Doeke R. Hekstra

Scholar: 2018

Awarded Institution
Assistant Professor
Harvard University and Harvard School of Public Health
Department of Molecular and Cellular Biology


Research Interests

Towards Mechanical Understanding and Control of Proteins

My work seeks to understand how evolution gives rise to material organisms. In biology, we have a patchwork of explanations for why things are as they are, based on two kinds of causes: physics and chemistry on one side, and evolution on the other. I want to describe the interplay of these forces. Proteins are perfect model systems: they arise from evolution, yet their physics are experimentally tractable. I am working to address a crucial aspect of their physics that has been hard to study: coordinated motions of amino acids enable the functional transitions of proteins, but we cannot measure how these moving parts couple to each other. This is a question of mechanics—what are the coordinated motions, and which interactions guide them?

Previously, my colleagues and I showed that protein crystals tolerate electric fields strong enough to drive such motions within proteins, and that we can visualize these motions using short, timed X-ray pulses. The observed motions were natural, occurred throughout the protein, and were suggestive of their roles. We call this technique electric-field-stimulated X-ray crystallography, or EF-X.

We are working to establish EF-X as a method to characterize the mechanical principles which proteins use to perform essential roles in the growth of human and bacterial cells. We are particularly interested in the propagation of forces and motions between distant sites on protein surfaces. This phenomenon, allostery, plays a crucial role in the control of function of many proteins, both by nature, and by designed allosteric drugs.

To enable this work, we will further increase the ease, range, and accuracy of EF-X. The proposed work will hopefully make it possible to study how the mechanics of proteins depend on their evolutionary past, and to improve on previous efforts to design proteins with novel catalytic or mechanical properties.
______________________________
#### QUESTIONS ON THE MATERIAL:
1. Answer these questions from the research profile, one line each:
(a) In which department does the assistant professor work?
(b) What does the abbreviation EF-X stand for?
(c) What name is given to the propagation of forces and motions between distant sites on protein surfaces?
2. Decide whether each statement agrees with the research profile. Answer yes or no, and quote the words from the profile that settle it.
(a) Protein crystals cannot withstand electric fields strong enough to drive motions within proteins.
(b) Proteins are called perfect model systems.
(c) The motions were made visible with continuous X-ray beams.
3. Please transcribe the research profile from "Research Interests" to "interactions guide them?".

#### INFORMATION PROVIDED:
______________________________
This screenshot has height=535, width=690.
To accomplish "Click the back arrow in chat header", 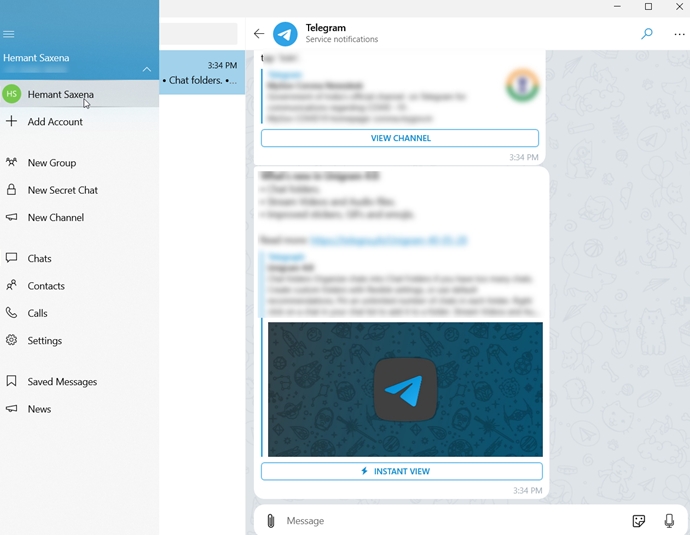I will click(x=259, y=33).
______________________________
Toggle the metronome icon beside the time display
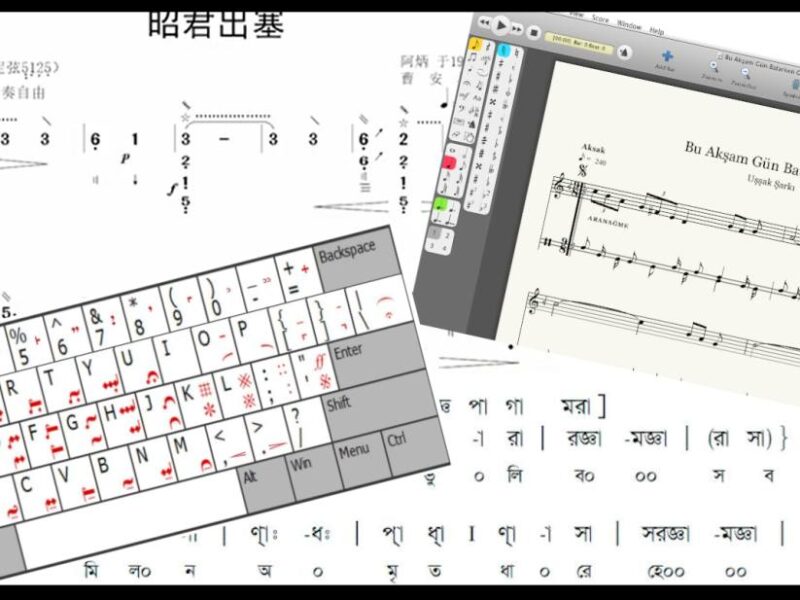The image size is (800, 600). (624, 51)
______________________________
#### RESPONSES TO THE TASKS:
1.
(a) Department of Molecular and Cellular Biology
(b) Electric-field-stimulated X-ray crystallography
(c) Allostery

2.
(a) No: "protein crystals tolerate electric fields strong enough to drive such motions within proteins"
(b) Yes: "Proteins are perfect model systems"
(c) No: "we can visualize these motions using short, timed X-ray pulses"

3.
Research Interests

Towards Mechanical Understanding and Control of Proteins

My work seeks to understand how evolution gives rise to material organisms. In biology, we have a patchwork of explanations for why things are as they are, based on two kinds of causes: physics and chemistry on one side, and evolution on the other. I want to describe the interplay of these forces. Proteins are perfect model systems: they arise from evolution, yet their physics are experimentally tractable. I am working to address a crucial aspect of their physics that has been hard to study: coordinated motions of amino acids enable the functional transitions of proteins, but we cannot measure how these moving parts couple to each other. This is a question of mechanics—what are the coordinated motions, and which interactions guide them?